==== Dataset entries ====

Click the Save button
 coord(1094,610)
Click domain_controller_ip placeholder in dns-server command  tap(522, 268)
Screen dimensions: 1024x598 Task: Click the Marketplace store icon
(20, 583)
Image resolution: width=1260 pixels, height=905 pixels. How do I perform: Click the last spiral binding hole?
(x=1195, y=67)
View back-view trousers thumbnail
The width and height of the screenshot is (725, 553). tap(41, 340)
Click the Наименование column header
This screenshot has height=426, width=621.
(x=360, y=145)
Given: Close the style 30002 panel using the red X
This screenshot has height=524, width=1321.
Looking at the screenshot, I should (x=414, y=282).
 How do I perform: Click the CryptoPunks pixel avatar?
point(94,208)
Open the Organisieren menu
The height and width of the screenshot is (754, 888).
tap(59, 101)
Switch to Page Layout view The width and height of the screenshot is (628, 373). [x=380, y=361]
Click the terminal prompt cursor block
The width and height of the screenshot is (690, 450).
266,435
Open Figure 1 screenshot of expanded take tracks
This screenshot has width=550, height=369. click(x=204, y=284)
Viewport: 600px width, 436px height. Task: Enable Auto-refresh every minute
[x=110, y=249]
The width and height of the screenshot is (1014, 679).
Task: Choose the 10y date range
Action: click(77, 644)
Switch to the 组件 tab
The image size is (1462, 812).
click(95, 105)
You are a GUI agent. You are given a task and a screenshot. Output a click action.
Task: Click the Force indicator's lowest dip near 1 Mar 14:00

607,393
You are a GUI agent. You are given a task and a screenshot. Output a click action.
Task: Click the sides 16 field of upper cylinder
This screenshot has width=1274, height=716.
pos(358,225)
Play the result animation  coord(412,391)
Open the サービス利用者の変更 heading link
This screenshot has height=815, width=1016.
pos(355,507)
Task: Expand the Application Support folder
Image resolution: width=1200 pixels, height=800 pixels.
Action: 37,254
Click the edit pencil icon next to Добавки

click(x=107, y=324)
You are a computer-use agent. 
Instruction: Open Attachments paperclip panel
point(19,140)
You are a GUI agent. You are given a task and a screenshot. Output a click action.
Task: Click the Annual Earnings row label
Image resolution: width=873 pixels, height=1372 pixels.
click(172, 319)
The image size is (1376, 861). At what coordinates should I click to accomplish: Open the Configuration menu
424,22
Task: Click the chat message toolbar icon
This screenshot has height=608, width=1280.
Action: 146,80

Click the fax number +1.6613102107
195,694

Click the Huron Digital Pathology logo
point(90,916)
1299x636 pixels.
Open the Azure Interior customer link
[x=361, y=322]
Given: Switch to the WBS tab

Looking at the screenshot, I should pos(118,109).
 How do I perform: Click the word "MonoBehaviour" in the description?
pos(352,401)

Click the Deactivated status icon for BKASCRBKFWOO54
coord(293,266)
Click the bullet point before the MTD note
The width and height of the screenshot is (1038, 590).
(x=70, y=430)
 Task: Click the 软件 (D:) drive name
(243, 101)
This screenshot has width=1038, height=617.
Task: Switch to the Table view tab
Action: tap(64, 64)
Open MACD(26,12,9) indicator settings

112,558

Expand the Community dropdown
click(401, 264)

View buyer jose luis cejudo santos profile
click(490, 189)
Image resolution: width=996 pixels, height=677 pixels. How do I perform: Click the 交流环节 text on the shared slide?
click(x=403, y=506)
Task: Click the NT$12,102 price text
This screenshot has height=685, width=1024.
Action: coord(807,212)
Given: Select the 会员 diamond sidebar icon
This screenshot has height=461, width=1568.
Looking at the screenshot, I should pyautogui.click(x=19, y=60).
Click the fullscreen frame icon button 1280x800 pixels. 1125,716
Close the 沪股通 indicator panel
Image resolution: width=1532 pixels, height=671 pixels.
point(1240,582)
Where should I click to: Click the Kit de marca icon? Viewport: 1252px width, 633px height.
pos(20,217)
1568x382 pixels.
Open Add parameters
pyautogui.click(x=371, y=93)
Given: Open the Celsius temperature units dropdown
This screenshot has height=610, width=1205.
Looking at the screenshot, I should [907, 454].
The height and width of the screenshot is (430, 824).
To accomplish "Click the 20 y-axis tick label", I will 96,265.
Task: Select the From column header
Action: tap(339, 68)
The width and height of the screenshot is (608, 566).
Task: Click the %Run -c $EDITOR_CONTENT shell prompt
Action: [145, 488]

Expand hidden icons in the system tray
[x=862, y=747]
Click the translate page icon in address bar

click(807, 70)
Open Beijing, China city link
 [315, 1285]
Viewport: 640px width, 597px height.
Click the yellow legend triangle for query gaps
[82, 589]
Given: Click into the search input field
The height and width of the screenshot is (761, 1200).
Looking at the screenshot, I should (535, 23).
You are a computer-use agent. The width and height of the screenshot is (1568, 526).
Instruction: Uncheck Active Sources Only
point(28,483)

====

▶ The problem:
Of the lines above, copy each one that contains the word "computer".

▶ Task solution:
You are a computer-use agent. 
You are a computer-use agent. The width and height of the screenshot is (1568, 526).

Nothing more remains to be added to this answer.